The implications for circuit design may be niche at the moment. “This will require a fair amount of work to exploit,” says Columbia's Vallancourt. Applications will have to be identified in which the memristor's unique characteristics offer possibilities not covered by today's components.

Williams is in talks with several neuroscience/engineering labs that are pursuing the goal of building devices that emulate neural systems.Chua says that synapses, the connections between neurons,have some memristive behavior. Therefore, a memristor would be the ideal electronic device to emulate a synapse.

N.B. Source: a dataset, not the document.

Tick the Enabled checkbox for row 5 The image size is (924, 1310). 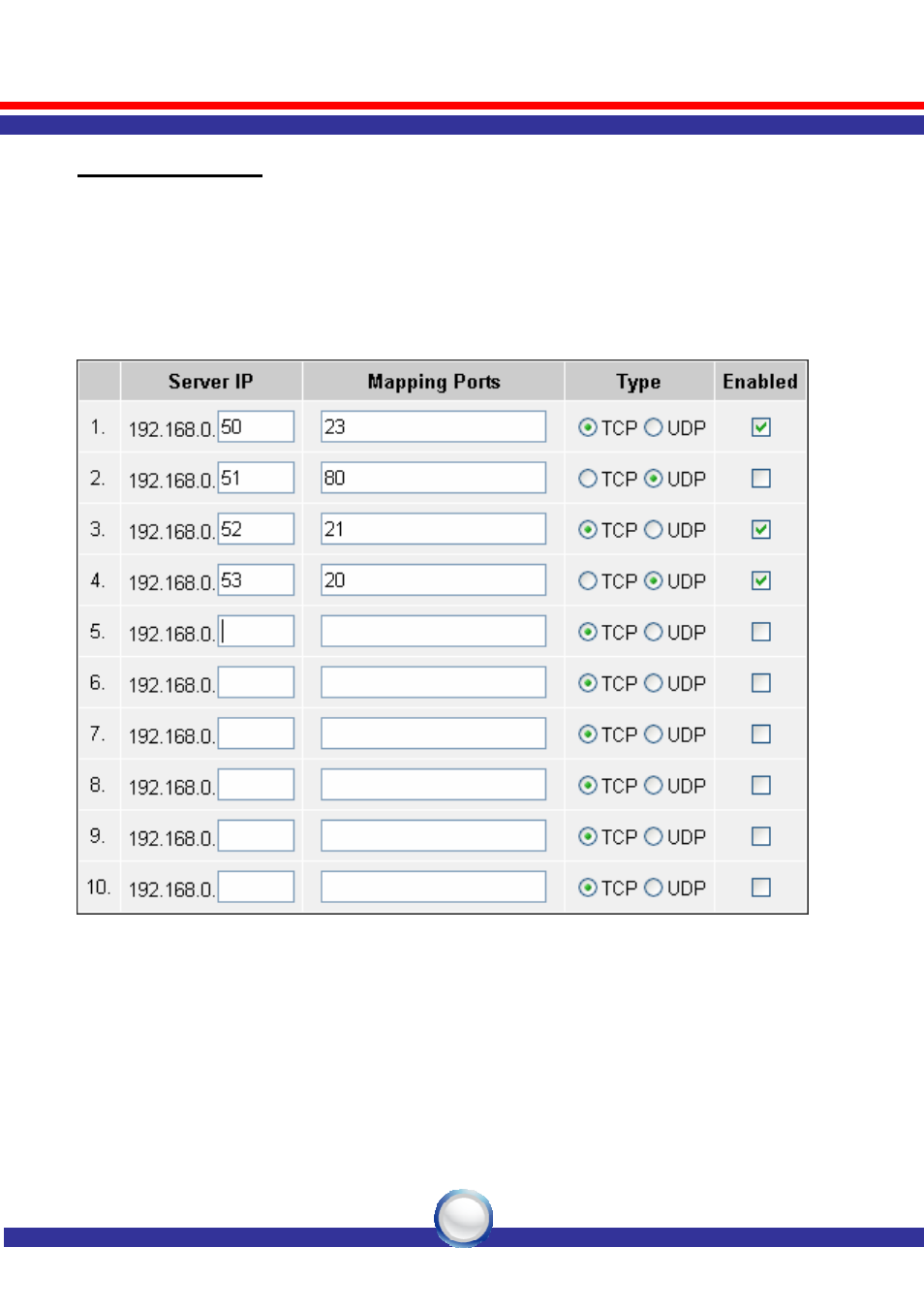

By redesigning certain types of circuits to include memristors, Williams expects to obtain the same function with fewer components, making the circuit itself less expensive and significantly decreasing its power consumption. In fact, he hopes to combine memristors with traditional circuit-design elements to produce a device that does computation in a non-Boolean fashion.“We won't claim that we're going to build a brain, but we want something that will compute like a brain,”Williams says. They think they can abstract “the whole synapse idea” to do essentially analog computation in an efficient manner. “Some things that would take a digital computer forever to do,an analog computer would just breeze through,” he says.

The HP group is also looking at developing a memristor-based nonvolatile memory. “A memory based on memristors could be 1000 times faster than magnetic disks and use much less power,” Williams says, sounding like a kid in a candy store.

Chua agrees that nonvolatile memory is the most near-term application. “I'm very happy that this is a breakthrough,” he says. “The reality is that at the nanoscale, this effect becomes dominant, and you'll find it whether you like it or not. I'm glad I can point people in the right direction.”

The new component added to the basic components in the science of electronics.